- Title: USA/SOUTH AFRICA: Oprah Winfrey 's South Africa school abuse suspect gets bail
- Date: 6th November 2007
- Summary: (BN10) VEREENIGING, SOUTH AFRICA (NOVEMBER 05, 2007) (REUTERS ACCESS-ALL) EXTERIOR OF THE SEBOKENG COURT VARIOUS OF MEDIA WAITING SOUTH AFRICAN FLAG MAGISTRATE OFFICE IN SEBOKENG SUSPECT COVERED IN A JACKET LEAVING COURT AFTER PAYING BAIL
- Embargoed: 21st November 2007 12:00
- Topics: Crime / Law Enforcement,Education
- Reuters ID: LVAAWH9EGZDWTINZSUSZAFBRAN1H
- Story Text: A former member of staff at Oprah Winfrey's school for girls in South Africa is released on bail, after being charged with abusing students.
U.S. television magnate Oprah Winfrey said on Monday (November 5) she was "cleaning house" at her all-girl academy in South Africa after a dormitory matron was charged with abusing students at the facility.
Winfrey , describing the charges -- including soliciting under-age girls to perform indecent acts -- as one of the most devastating experiences in her life, the billionaire philanthropist said she had not renewed the head mistress's contract.
"This has been one of the most devastating, if not the most devastating experience of my life. Like all such experiences, there is always much to be gained and I think there's a lot to be learned," she said.
"I am prepared to do whatever is necessary to make sure that the Oprah Winfrey leadership Academy for girls becomes the safe and nurturing and enriched setting that I had envisioned. A place capable of fostering the full measure of these girls productivity, of their creativity and of their humanity" she added.

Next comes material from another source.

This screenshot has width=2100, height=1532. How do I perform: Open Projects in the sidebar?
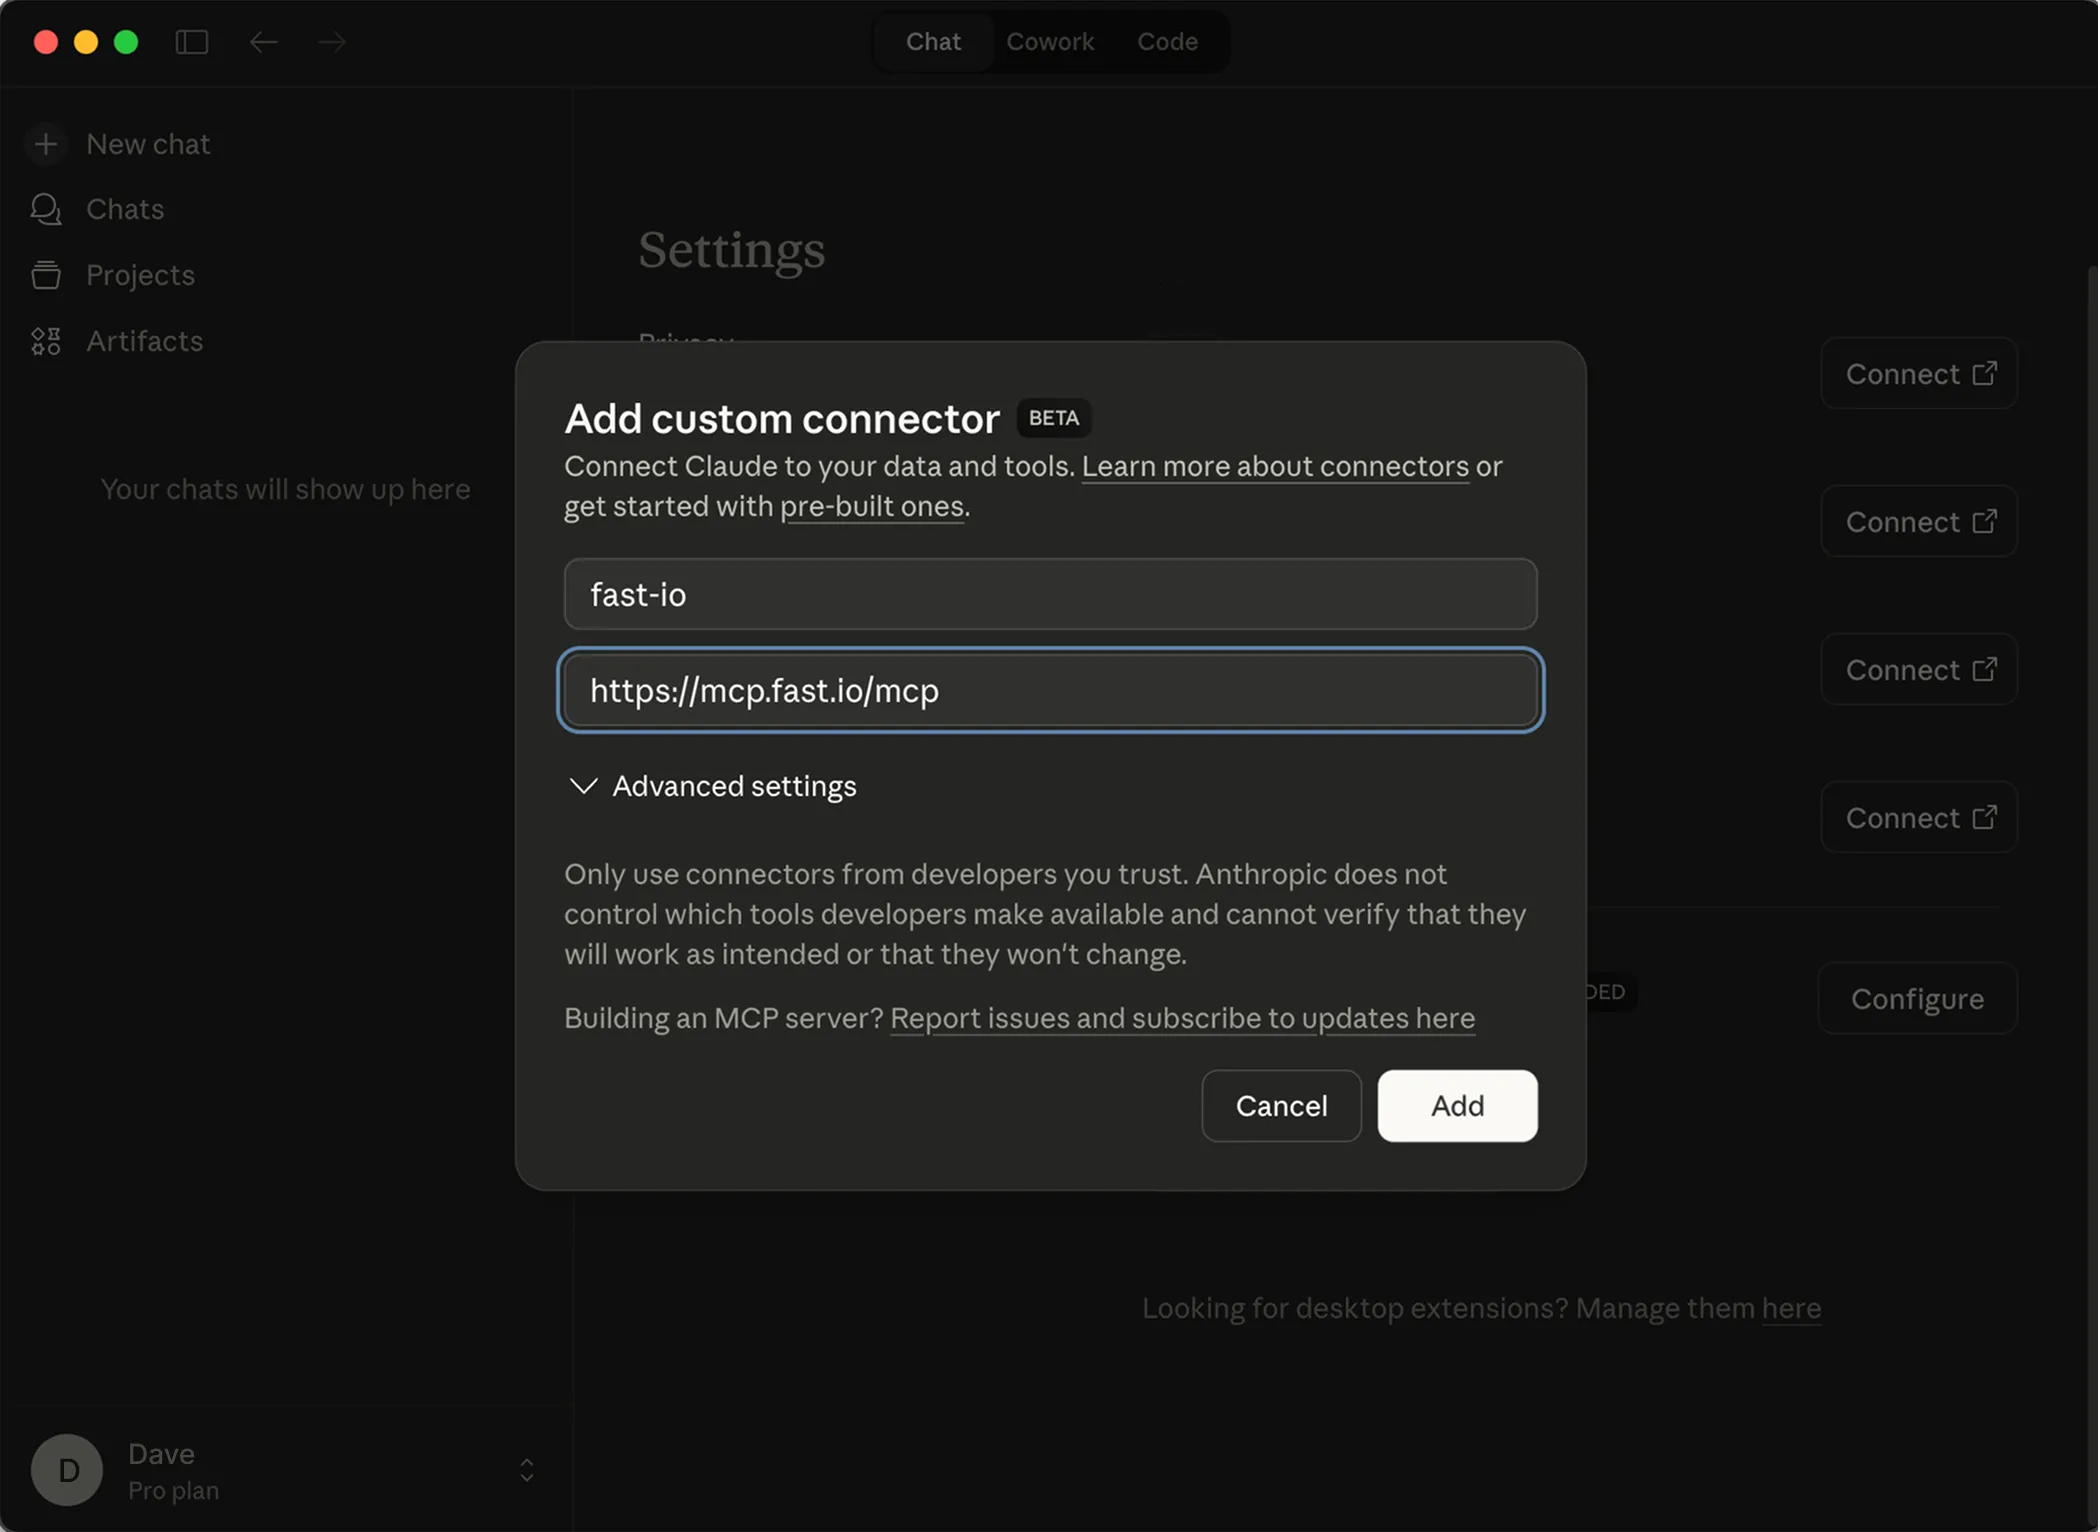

Former dormitory matron Virginia Mokgobo, 27, was arrested on Thursday on charges including assault, indecent assault and soliciting under-age girls to perform indecent acts.
She was freed on 3,000 rand (458 U.S. dollars) bail on Monday after a brief court appearance and left the Sebokeng magistrate court, south of Johannesburg with a blanket over her head. The court postponed the case to Dec. 13 to allow for more investigations.
Winfrey told reporters "I am prepared to do whatever is necessary to make sure that the Oprah Winfrey Leadership Academy for girls becomes the safe and nurturing and enriched setting that I had envisioned. "
Winfrey praised students who came forward to report the alleged abuse as exhibiting the kind of leadership qualities she hoped to foster in the school.
Oprah's $40 million academy has been dogged by controversy since it opened in January with a launch attended by singers Mariah Carey and Tina Turner, actor Sydney Poitier and filmmaker Spike Lee.
In March, some parents complained the school was too strict and its restrictions on visits, phone calls and email contact were comparable to rules in prisons.
Then in May, some parents complained their children were not allowed junk food and, when they visited the school, they had to go through a security gate.